**RECORDS PROVIDED**.
________
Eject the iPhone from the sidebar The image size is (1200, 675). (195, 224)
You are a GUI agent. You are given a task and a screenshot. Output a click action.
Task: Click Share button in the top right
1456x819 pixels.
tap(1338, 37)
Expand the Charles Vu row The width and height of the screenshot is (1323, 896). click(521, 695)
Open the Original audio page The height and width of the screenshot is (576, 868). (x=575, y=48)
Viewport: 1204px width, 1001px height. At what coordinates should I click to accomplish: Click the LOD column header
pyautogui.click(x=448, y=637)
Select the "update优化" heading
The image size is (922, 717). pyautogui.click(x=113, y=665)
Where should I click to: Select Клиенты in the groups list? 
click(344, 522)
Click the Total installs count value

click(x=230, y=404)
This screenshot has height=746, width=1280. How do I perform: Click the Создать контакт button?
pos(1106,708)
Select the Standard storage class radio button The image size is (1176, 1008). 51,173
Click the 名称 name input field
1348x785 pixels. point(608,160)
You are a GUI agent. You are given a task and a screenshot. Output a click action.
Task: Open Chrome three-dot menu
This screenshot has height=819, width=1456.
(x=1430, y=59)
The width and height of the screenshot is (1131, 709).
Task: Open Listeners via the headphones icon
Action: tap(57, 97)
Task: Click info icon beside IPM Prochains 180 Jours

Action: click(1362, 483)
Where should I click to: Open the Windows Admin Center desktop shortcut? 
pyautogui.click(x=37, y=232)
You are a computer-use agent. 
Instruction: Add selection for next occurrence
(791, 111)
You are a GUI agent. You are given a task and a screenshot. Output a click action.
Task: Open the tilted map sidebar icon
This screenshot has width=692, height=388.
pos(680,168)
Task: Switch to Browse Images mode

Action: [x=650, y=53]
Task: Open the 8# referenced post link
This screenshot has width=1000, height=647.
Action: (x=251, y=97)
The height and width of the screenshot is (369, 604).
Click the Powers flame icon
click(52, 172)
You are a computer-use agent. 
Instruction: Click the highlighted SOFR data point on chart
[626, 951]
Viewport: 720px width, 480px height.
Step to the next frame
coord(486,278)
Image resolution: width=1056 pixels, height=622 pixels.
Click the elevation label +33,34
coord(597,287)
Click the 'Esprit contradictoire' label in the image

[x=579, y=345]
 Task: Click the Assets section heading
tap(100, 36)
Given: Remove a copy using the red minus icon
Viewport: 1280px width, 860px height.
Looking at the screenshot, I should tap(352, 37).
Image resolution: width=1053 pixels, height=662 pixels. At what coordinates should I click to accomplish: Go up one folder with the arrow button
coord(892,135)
________
Copy all the entries above with "desktop assistant" substituted for each "GUI agent", leaving everything else unchanged.

Eject the iPhone from the sidebar The image size is (1200, 675). (195, 224)
You are a desktop assistant. You are given a task and a screenshot. Output a click action.
Task: Click Share button in the top right
1456x819 pixels.
tap(1338, 37)
Expand the Charles Vu row The width and height of the screenshot is (1323, 896). click(521, 695)
Open the Original audio page The height and width of the screenshot is (576, 868). (x=575, y=48)
Viewport: 1204px width, 1001px height. At what coordinates should I click to accomplish: Click the LOD column header
pyautogui.click(x=448, y=637)
Select the "update优化" heading
The image size is (922, 717). pyautogui.click(x=113, y=665)
Where should I click to: Select Клиенты in the groups list? 
click(344, 522)
Click the Total installs count value

click(x=230, y=404)
This screenshot has height=746, width=1280. How do I perform: Click the Создать контакт button?
pos(1106,708)
Select the Standard storage class radio button The image size is (1176, 1008). 51,173
Click the 名称 name input field
1348x785 pixels. point(608,160)
You are a desktop assistant. You are given a task and a screenshot. Output a click action.
Task: Open Chrome three-dot menu
This screenshot has height=819, width=1456.
(x=1430, y=59)
The width and height of the screenshot is (1131, 709).
Task: Open Listeners via the headphones icon
Action: tap(57, 97)
Task: Click info icon beside IPM Prochains 180 Jours

Action: click(1362, 483)
Where should I click to: Open the Windows Admin Center desktop shortcut? 
pyautogui.click(x=37, y=232)
You are a computer-use agent. 
Instruction: Add selection for next occurrence
(791, 111)
You are a desktop assistant. You are given a task and a screenshot. Output a click action.
Task: Open the tilted map sidebar icon
This screenshot has width=692, height=388.
pos(680,168)
Task: Switch to Browse Images mode

Action: [x=650, y=53]
Task: Open the 8# referenced post link
This screenshot has width=1000, height=647.
Action: (x=251, y=97)
The height and width of the screenshot is (369, 604).
Click the Powers flame icon
click(52, 172)
You are a computer-use agent. 
Instruction: Click the highlighted SOFR data point on chart
[626, 951]
Viewport: 720px width, 480px height.
Step to the next frame
coord(486,278)
Image resolution: width=1056 pixels, height=622 pixels.
Click the elevation label +33,34
coord(597,287)
Click the 'Esprit contradictoire' label in the image

[x=579, y=345]
 Task: Click the Assets section heading
tap(100, 36)
Given: Remove a copy using the red minus icon
Viewport: 1280px width, 860px height.
Looking at the screenshot, I should tap(352, 37).
Image resolution: width=1053 pixels, height=662 pixels. At what coordinates should I click to accomplish: Go up one folder with the arrow button
coord(892,135)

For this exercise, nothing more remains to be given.